College of Engineering News • Iowa State University

Women’s History Month: Pioneering Female Electrical Engineers

Iowa State’s Department of Electrical and Computer Engineering is celebrating Women’s History Month with a series highlighting alumnae, faculty and students. This is the first in a multi-part series. Click here for more Women’s History Month coverage.

Alice (Churchill) Camerlengo
Alice (Churchill) Camerlengo – Center

In the early 20th century, few women were applying to engineering programs. When formerly-named Iowa State College’s first female engineering student graduated in 1892, simply being a woman studying engineering was unique enough to be featured on the front page of campus papers.

Alice A. (Churchill) Camerlengo was born Sept. 7, 1915, in Freeport, Illinois, and died on April 26, 1987. She soon moved to Battle Creek, Iowa, where she attended school. Alice graduated from today’s Department of Electrical and Computer Engineering (ECpE) at Iowa State in 1937 and was the first female to earn an electrical engineering degree from ISU.

In a 1933 issue of The Iowa Homemaker, a monthly magazine published by Iowa State College for homemakers from the division of home economics, an article titled “Freshman are Versatile…” said, “If any of you should chance to meet a girl on the campus dressed in practical overalls, that would undoubtedly be Alice.”

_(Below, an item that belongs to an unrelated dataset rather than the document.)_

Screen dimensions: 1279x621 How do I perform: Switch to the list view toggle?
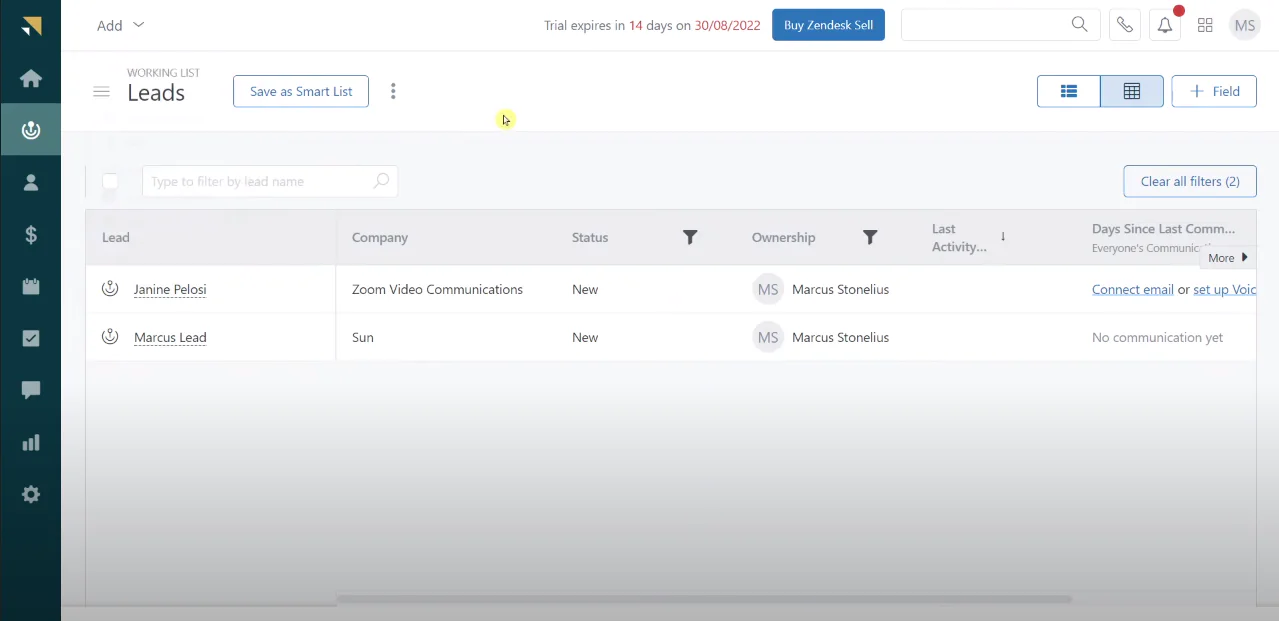1068,90

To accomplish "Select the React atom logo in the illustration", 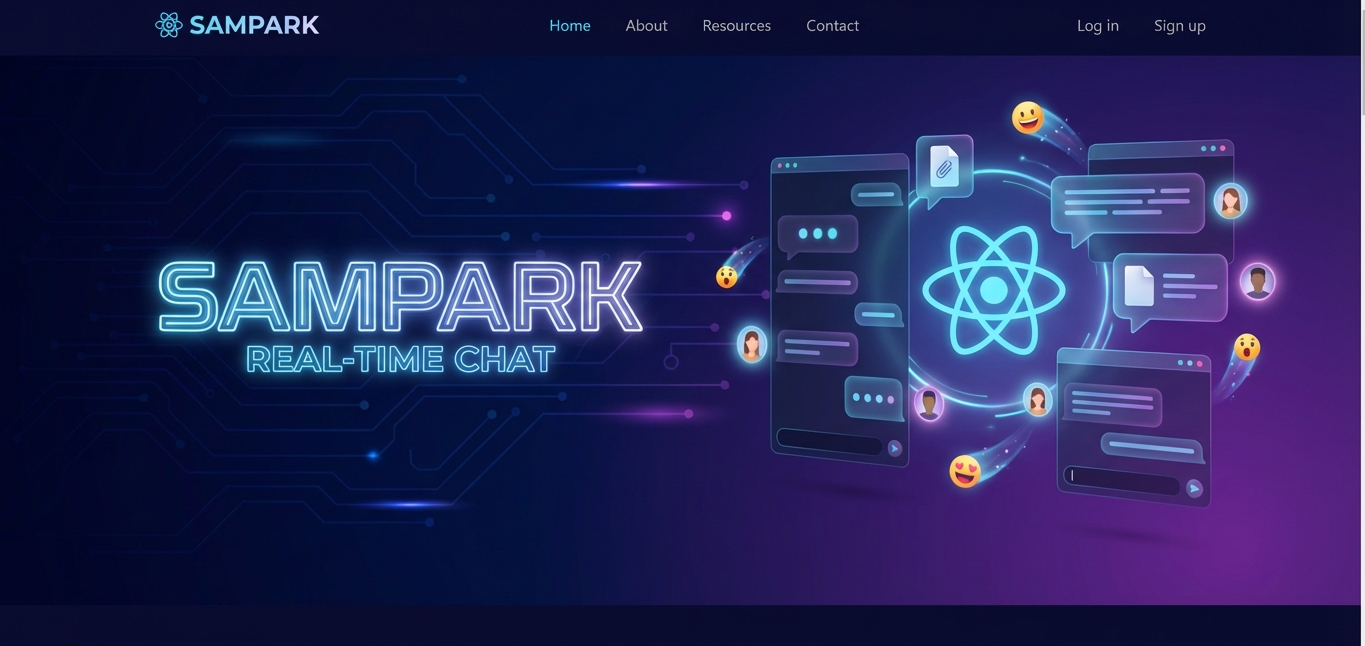I will (996, 287).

Alice was interested in transmission line design, machinery and vacuum tubes and radios. A 1936 issue of The Iowa Homemaker featured an article titled Our Coeds are Versatile” which said she “managed to to out-strip the grades of most of the male engineers.”

The 1933 issue went on to say, “Alice is most unusual since she is one of the two girls enrolled in electrical engineering… Perhaps in a few years the Electrical Engineering Department [ECpE] will rival the Home Economics Division as a drawing-card for girls.”

Alice was the secretary of Pi Mu Epsilon, the honorary mathematics fraternity, which selected members who were in their third year of mathematics and who were above average in scholarship. She was also the secretary of American Ceramics Society and the student branch of the American Institute of Electrical Engineering, now a part of the Institute of Electrical and Electronics Engineering (IEEE).

The book “Engineering in a Land-grant Context: The Past, Present and Future of an Idea,” a compilation of essays demonstrating the history of engineering education in land-grant universities over the past 140 years, said, “Things have reached a pretty pass when the girls can come over to the engineering side of campus and beat the boys at what is theoretically their own game,” about Alice, who received both the Pi Mu Epsilon calculus award and the Phi Kappa Phi high scholarship award.

Shortly after graduating, she began working General Electric Pittsfield Plant in Pittsfield, Massachusetts, in the power transformer division. Alice was the first female engineer to be hired there.

During WWII, General Electric partnered with seven universities, one being Iowa State, to teach the company’s special curriculum designed to provide a crash course and on-the-job training for women to help the war effort. The program eventually enrolled over 600 women.